## INSTRUCTIONS TO FOLLOW
For the listing that follows, give again exactly the lines from the one with "Task: Click the kubectl" to the one with "Screen dimensions: 893x574", including both.

## TASK DATA
- - - - - - -

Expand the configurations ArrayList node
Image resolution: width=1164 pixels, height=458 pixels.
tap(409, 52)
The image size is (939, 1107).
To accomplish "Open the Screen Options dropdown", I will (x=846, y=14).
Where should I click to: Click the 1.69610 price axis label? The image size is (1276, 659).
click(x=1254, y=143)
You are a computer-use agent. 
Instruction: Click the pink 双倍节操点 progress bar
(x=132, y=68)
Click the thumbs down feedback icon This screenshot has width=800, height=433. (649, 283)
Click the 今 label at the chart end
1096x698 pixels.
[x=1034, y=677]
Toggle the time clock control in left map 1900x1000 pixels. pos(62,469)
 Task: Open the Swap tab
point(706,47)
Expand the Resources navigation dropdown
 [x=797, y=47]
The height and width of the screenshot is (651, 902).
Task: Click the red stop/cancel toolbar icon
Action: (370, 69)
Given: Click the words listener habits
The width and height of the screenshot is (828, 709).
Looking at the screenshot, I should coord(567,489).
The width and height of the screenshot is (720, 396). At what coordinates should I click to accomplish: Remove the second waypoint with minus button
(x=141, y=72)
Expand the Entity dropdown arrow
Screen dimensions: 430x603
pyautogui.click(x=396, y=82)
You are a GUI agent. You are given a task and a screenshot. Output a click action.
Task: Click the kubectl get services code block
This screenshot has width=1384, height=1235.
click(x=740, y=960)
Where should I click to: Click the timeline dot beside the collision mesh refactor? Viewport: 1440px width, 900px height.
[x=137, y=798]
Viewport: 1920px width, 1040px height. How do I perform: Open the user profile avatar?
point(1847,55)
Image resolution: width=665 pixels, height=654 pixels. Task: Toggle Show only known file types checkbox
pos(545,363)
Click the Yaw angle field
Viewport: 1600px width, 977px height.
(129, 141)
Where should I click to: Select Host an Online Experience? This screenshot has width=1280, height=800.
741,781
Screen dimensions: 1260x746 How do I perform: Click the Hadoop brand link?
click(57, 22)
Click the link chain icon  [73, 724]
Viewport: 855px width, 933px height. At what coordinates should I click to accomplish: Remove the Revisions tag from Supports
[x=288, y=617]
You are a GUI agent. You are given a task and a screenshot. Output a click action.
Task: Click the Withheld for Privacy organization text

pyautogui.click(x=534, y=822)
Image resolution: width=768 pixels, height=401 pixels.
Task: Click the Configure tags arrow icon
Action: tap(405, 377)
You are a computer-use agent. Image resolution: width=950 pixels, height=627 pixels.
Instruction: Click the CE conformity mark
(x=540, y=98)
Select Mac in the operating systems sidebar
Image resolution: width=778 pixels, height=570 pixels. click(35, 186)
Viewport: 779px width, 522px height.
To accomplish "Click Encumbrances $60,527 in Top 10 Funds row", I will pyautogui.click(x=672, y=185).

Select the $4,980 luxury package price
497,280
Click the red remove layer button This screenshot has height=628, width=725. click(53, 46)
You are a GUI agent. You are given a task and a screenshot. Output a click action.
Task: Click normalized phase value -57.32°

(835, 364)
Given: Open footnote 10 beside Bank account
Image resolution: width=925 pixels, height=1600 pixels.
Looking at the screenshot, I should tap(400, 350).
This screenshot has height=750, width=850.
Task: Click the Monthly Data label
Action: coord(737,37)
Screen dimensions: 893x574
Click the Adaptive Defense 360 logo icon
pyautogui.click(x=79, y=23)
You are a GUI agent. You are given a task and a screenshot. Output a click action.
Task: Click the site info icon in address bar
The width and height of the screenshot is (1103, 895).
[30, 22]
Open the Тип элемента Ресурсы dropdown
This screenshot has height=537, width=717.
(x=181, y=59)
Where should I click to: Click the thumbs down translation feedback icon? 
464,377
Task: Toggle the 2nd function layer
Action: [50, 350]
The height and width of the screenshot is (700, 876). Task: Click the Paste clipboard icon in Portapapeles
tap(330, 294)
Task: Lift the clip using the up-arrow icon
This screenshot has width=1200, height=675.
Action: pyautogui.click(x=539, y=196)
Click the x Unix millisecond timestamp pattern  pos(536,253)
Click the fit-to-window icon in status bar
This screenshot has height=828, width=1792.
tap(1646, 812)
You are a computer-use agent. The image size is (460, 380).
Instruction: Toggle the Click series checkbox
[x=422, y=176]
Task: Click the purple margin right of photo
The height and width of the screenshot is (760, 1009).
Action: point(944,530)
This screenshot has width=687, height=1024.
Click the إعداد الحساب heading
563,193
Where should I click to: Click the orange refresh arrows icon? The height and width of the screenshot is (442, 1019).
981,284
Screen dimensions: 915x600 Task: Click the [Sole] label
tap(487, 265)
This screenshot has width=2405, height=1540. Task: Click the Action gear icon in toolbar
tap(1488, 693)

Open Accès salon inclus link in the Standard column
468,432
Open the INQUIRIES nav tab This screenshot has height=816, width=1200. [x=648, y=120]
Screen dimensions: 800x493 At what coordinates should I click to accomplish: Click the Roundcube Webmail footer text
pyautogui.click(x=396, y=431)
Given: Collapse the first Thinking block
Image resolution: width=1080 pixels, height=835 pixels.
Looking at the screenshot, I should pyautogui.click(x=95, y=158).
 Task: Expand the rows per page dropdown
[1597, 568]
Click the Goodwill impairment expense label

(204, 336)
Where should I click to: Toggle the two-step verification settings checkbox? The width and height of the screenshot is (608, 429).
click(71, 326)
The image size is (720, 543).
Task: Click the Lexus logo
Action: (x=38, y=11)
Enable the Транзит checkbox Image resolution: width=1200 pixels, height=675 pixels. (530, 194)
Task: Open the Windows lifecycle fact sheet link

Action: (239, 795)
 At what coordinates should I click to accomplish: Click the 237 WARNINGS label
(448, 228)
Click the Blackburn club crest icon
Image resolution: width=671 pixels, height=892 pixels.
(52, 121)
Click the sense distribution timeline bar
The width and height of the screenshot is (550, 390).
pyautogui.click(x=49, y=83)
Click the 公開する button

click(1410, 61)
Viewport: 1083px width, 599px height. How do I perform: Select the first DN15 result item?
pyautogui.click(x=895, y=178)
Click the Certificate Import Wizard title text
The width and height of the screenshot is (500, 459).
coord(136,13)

- - - - - - -

## TASK ANSWER
Task: Click the kubectl get services code block
This screenshot has width=1384, height=1235.
click(x=740, y=960)
Where should I click to: Click the timeline dot beside the collision mesh refactor? Viewport: 1440px width, 900px height.
[x=137, y=798]
Viewport: 1920px width, 1040px height. How do I perform: Open the user profile avatar?
point(1847,55)
Image resolution: width=665 pixels, height=654 pixels. Task: Toggle Show only known file types checkbox
pos(545,363)
Click the Yaw angle field
Viewport: 1600px width, 977px height.
(129, 141)
Where should I click to: Select Host an Online Experience? This screenshot has width=1280, height=800.
741,781
Screen dimensions: 1260x746 How do I perform: Click the Hadoop brand link?
click(57, 22)
Click the link chain icon  [73, 724]
Viewport: 855px width, 933px height. At what coordinates should I click to accomplish: Remove the Revisions tag from Supports
[x=288, y=617]
You are a GUI agent. You are given a task and a screenshot. Output a click action.
Task: Click the Withheld for Privacy organization text

pyautogui.click(x=534, y=822)
Image resolution: width=768 pixels, height=401 pixels.
Task: Click the Configure tags arrow icon
Action: tap(405, 377)
You are a computer-use agent. Image resolution: width=950 pixels, height=627 pixels.
Instruction: Click the CE conformity mark
(x=540, y=98)
Select Mac in the operating systems sidebar
Image resolution: width=778 pixels, height=570 pixels. click(35, 186)
Viewport: 779px width, 522px height.
To accomplish "Click Encumbrances $60,527 in Top 10 Funds row", I will pyautogui.click(x=672, y=185).

Select the $4,980 luxury package price
497,280
Click the red remove layer button This screenshot has height=628, width=725. click(53, 46)
You are a GUI agent. You are given a task and a screenshot. Output a click action.
Task: Click normalized phase value -57.32°

(835, 364)
Given: Open footnote 10 beside Bank account
Image resolution: width=925 pixels, height=1600 pixels.
Looking at the screenshot, I should tap(400, 350).
This screenshot has height=750, width=850.
Task: Click the Monthly Data label
Action: coord(737,37)
Screen dimensions: 893x574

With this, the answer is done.